The Bible reminds me that men and women have always been helped by the visual reminders that statues and the like have provided.
I recall as a child in church singing a hymn that contained this rather strange statement: “Here I raise my Ebenezer.” Before its meaning was explained to me, I wondered why we were singing a hymn about Scrooge!
Actually, the word ‘Ebenezer’ refers to an incident in the Old Testament, in 1 Samuel 7:12, where we’re told that after a particular victory over an enemy, “The prophet Samuel took a stone and set it up between the towns of Mizpah and Shen. He named it Ebenezer, saying: ‘Thus far the Lord has helped us’.” The word Ebenezer means ‘stone of help’.
In setting up this stone statue, Samuel was leaving a physical reminder that would be visible for years to come.

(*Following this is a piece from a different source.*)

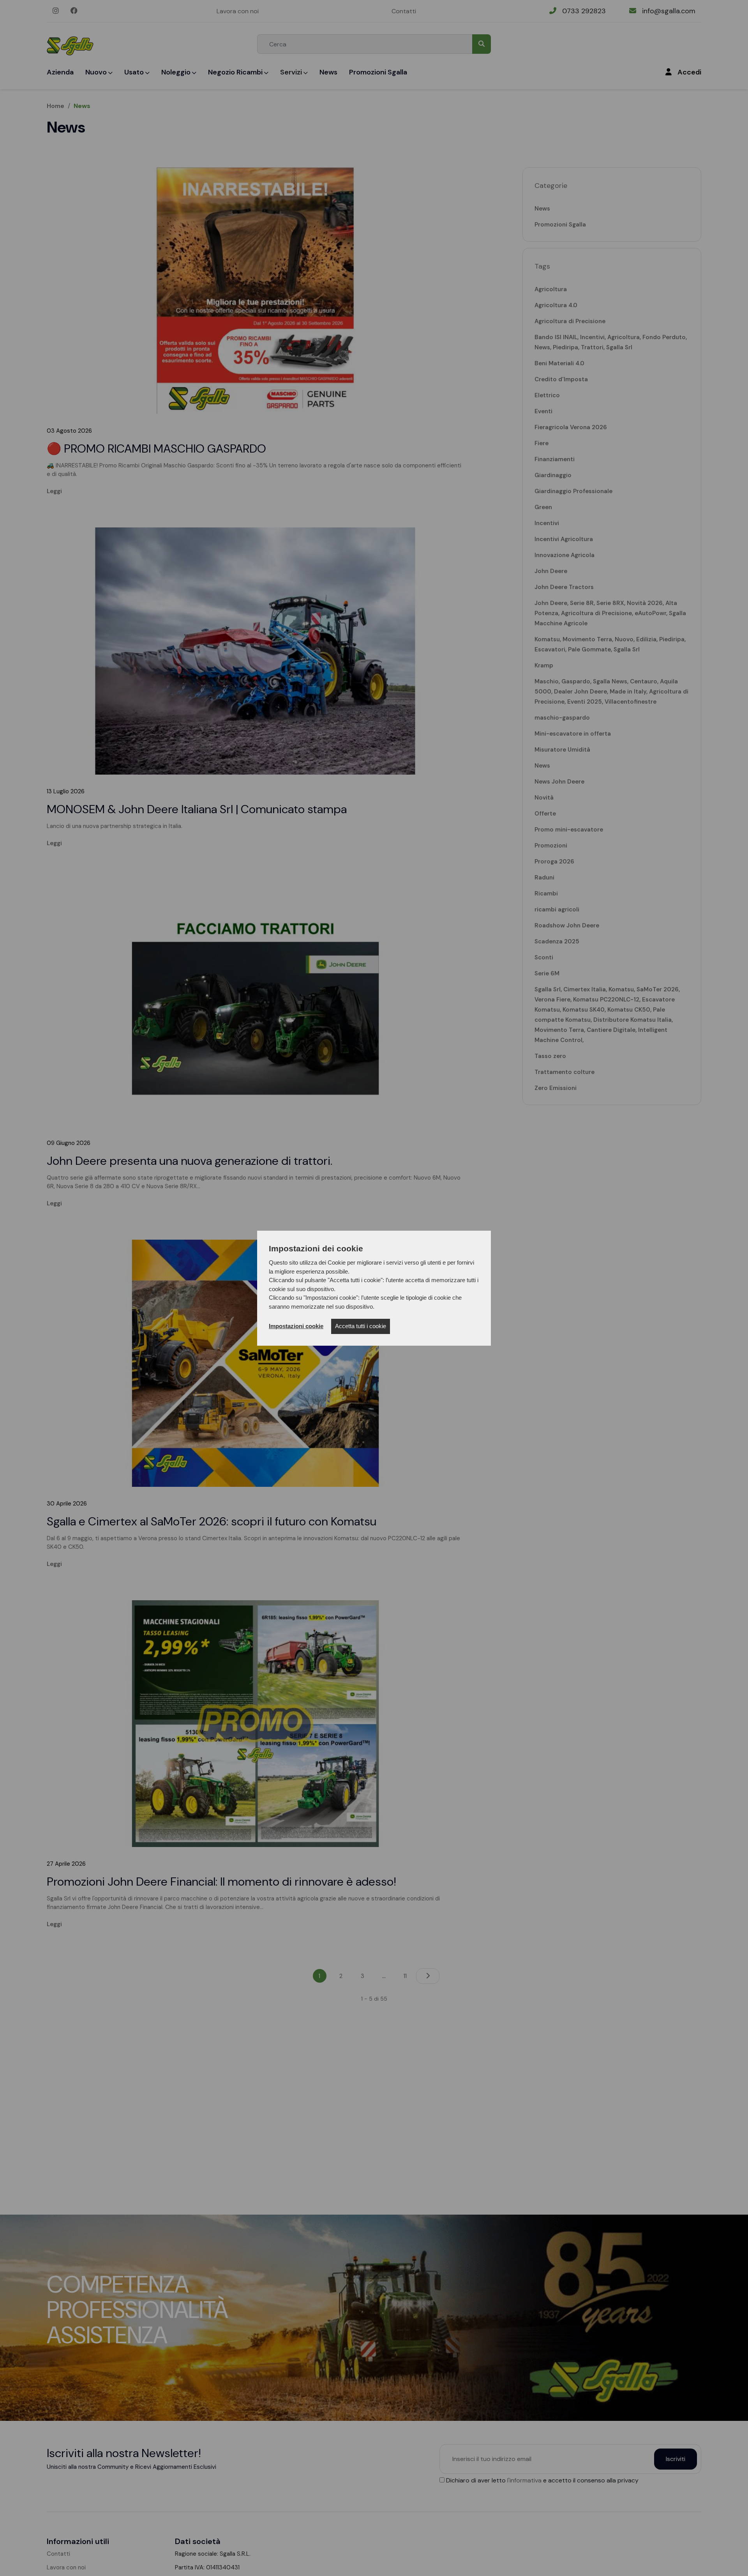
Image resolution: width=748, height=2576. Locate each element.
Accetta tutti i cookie (360, 1326)
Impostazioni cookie (296, 1326)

When subsequent generations would walk past that spot, or enjoy a picnic nearby, and children would ask their parents what that large stone was doing there, they would be told of how, in that particular time of need, God, as he had so often done in days gone by, had come to the rescue of the Israelites.
Seeing the stone sparked the memory, and then the story would be told of the Lord’s care and concern for his people.
‘Remembering’ is a significant tenet of the Christian faith. The hymns and songs that we sing in church are full of reminders of who Jesus is and what he has done for us. Some of the choruses I learnt in Sunday School didn’t really grip me at the time but in adult life there have been plenty of occasions when those words, stored in my memory banks, have come back to my thinking and the truth conveyed in them has encouraged and helped me.
Jesus himself understood how forgetful we can be, and so he often underlined the point he was making by doing something memorable.
When he was teaching his disciples about what it means to be a servant of others, he got down on his knees with a bowl of water and a towel and washed their feet.
I imagine that was an event they’d never forget.
And Jesus shared bread and wine with the disciples to help them keep the significance of his life-giving sacrifice at the forefront of their thinking,
As they ate and drank together, Jesus said: “This is my body broken for you; this is my blood poured out for you.”
In the simple act of eating and drinking I am given a daily reminder of the extent of the Lord’s love for me, and why I’ve put my trust in him.